Alıntı metinden "Kendi yaşamımda giyimim" sözlerinin geçtiği yerden başlayan parçayı çıkarın ve "benzerini terzide diktirmiştik." sözlerinden sonra durun. Parçayı tek harfini bile değiştirmeden yazın.

▸ Alıntı metin
——————————
Türban taşıyanlara sorduğunuzda ‘’ İnancım gereği’’ diye cevap veriyorlar. İnancınızın gereği derken inancınızın maksadı ne olabilirdi ki diye hiç sordunuz mu? Benim duyduğum ‘’Güya Türban taşıyanların cennete gideceğidir.’’. Yani taşımayanlar cehennemlik olacaklarmış. Vatandaş bir tarafta dini korkular, diğer taraftan devletin baskısı , aslında kılık kıyafeti belirleyen MODA diktatörlerinin emirleri dışında özgür davranamamaktadırlar. Dünya da erkek-kadın eşitliği skalasında , 136 devlet arasında bizim 124 üncü sırada yer almamız kadınlarımızın hür davranış alanlarının ne derecede dar olduğunu kabul etmeliyiz. Bu durumdan kadınlarımız mı , yoksa erkek hiyerarşisi mi sorumludur?

Kendi yaşamımda giyimim hangi sebeplerle değişime uğradı ?

İlkokula gidinceye kadar entari giyerdirm, kız çocukları gibi. İlkokulda yerli malından bir önlüğümüz ve birde kısa pantolumuz vardı. Orta okula başlayacağım gün yataktan kalkmadım. Çünkü arkadaşlarım gibi uzun pantolonum yoktu. Annem elime bir kumaş sıkıştırdı ve onu terziye götürüp uzun pantolon diktirmemi söyledi. Lise son sınıfta iken gençlerin bir giyim modası vardı. İngiliz generali Montgomerry’nin (Şimdi Mont dedikleri) bir giyimi vardı, onun benzerini terzide diktirmiştik.
——————————
▸ Verilen bilgiler
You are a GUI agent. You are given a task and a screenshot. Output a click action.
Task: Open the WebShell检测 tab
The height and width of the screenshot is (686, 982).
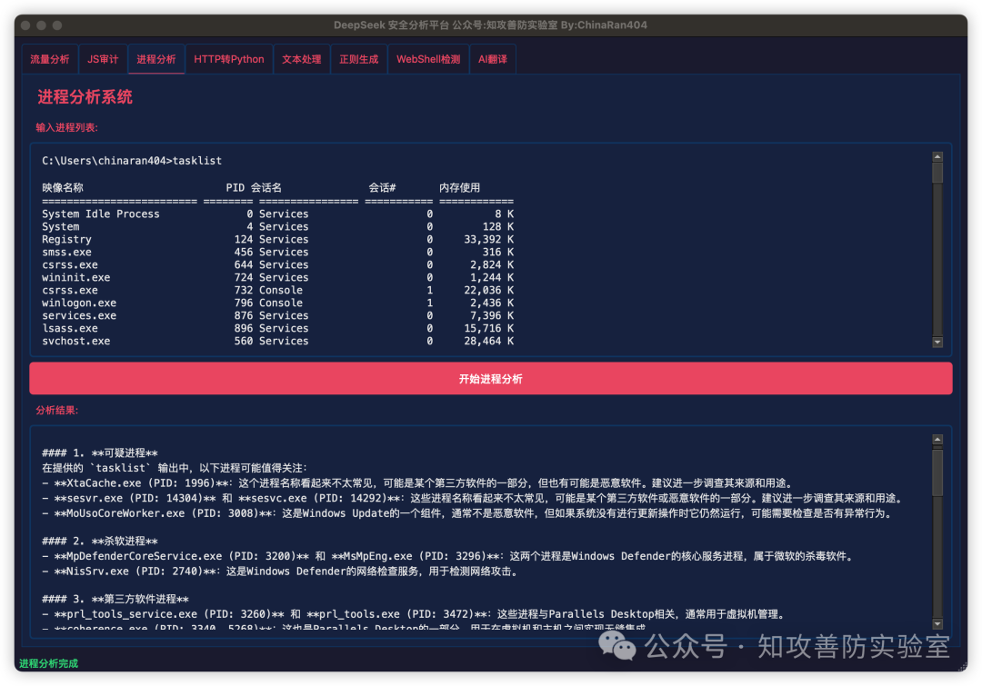point(428,59)
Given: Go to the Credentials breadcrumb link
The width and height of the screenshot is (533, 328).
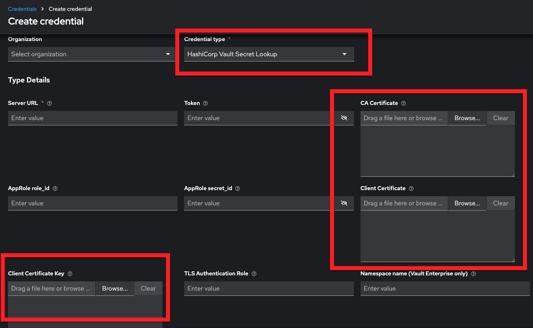Looking at the screenshot, I should point(22,9).
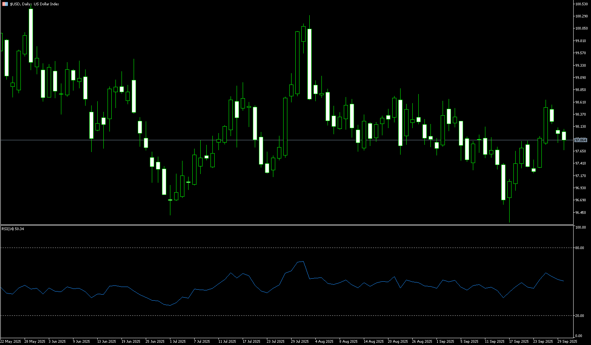Click the 20 Aug 2025 date label
591x345 pixels.
[398, 342]
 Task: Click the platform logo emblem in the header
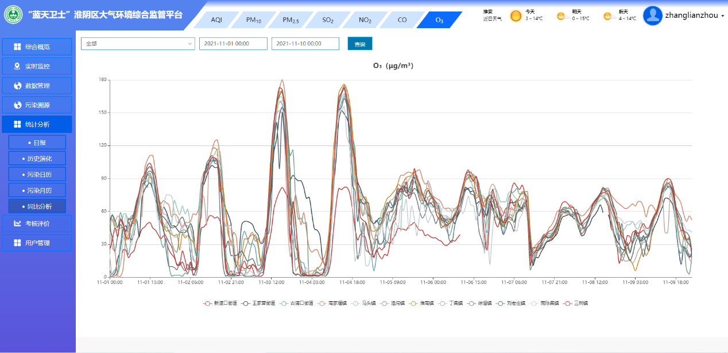[13, 14]
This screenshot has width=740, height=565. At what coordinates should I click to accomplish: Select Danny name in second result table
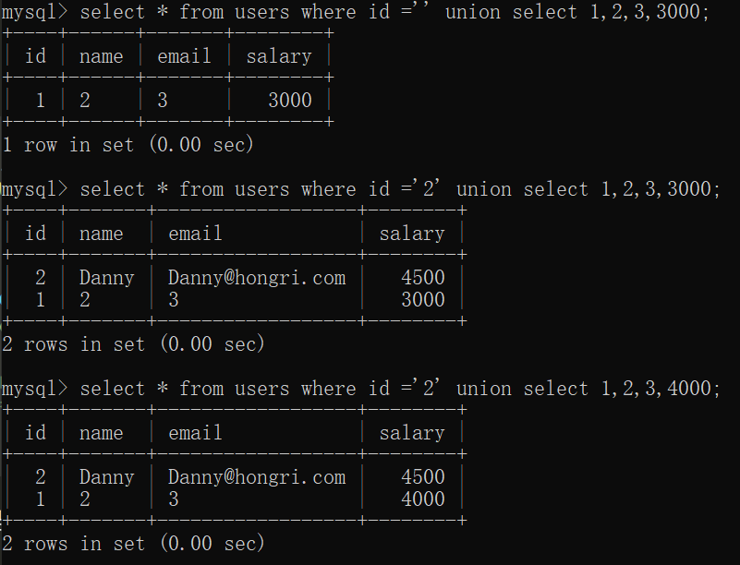[x=106, y=278]
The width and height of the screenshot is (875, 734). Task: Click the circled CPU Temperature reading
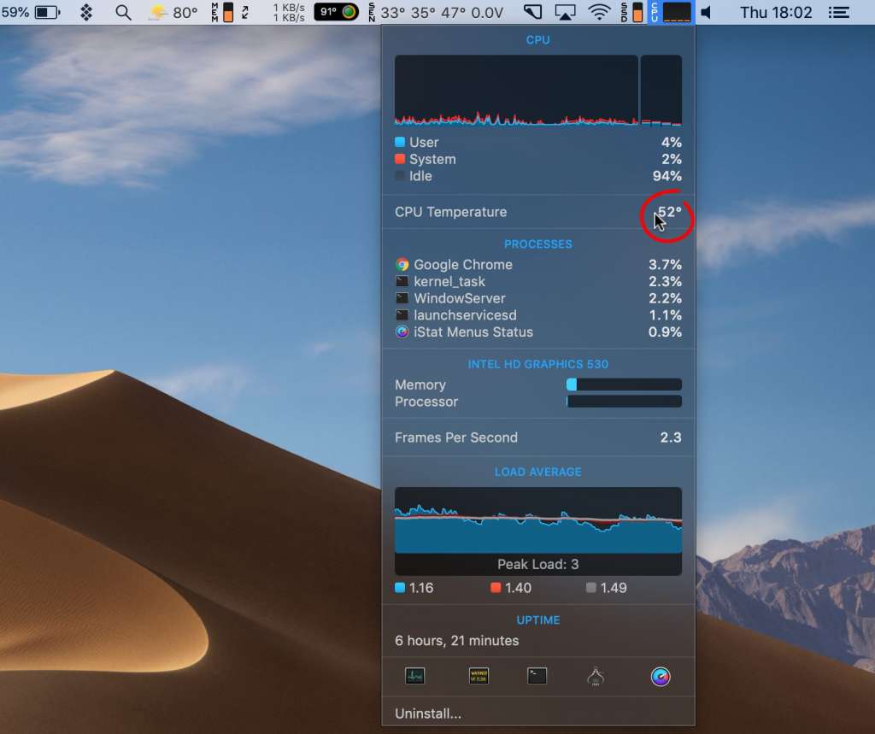pos(667,212)
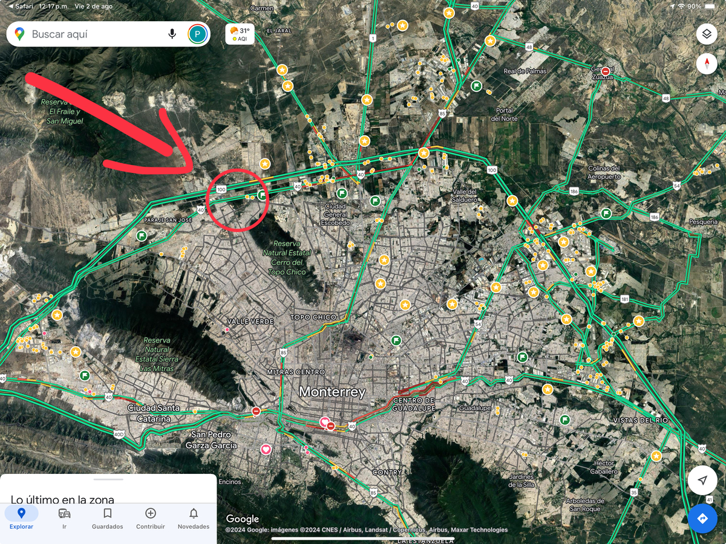The image size is (726, 544).
Task: Open the map layers button
Action: [706, 34]
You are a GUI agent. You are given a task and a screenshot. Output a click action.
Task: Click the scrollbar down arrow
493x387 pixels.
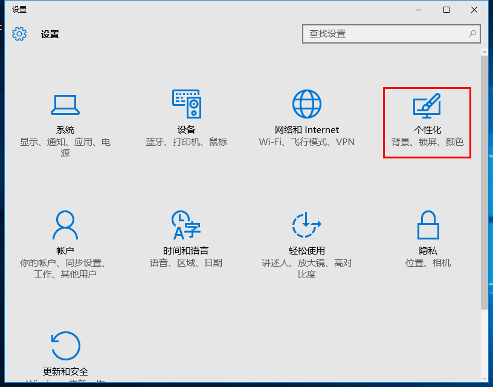coord(485,379)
——————————
▸ Alıştırmanın sonucu
Kendi yaşamımda giyimim hangi sebeplerle değişime uğradı ?

İlkokula gidinceye kadar entari giyerdirm, kız çocukları gibi. İlkokulda yerli malından bir önlüğümüz ve birde kısa pantolumuz vardı. Orta okula başlayacağım gün yataktan kalkmadım. Çünkü arkadaşlarım gibi uzun pantolonum yoktu. Annem elime bir kumaş sıkıştırdı ve onu terziye götürüp uzun pantolon diktirmemi söyledi. Lise son sınıfta iken gençlerin bir giyim modası vardı. İngiliz generali Montgomerry’nin (Şimdi Mont dedikleri) bir giyimi vardı, onun benzerini terzide diktirmiştik.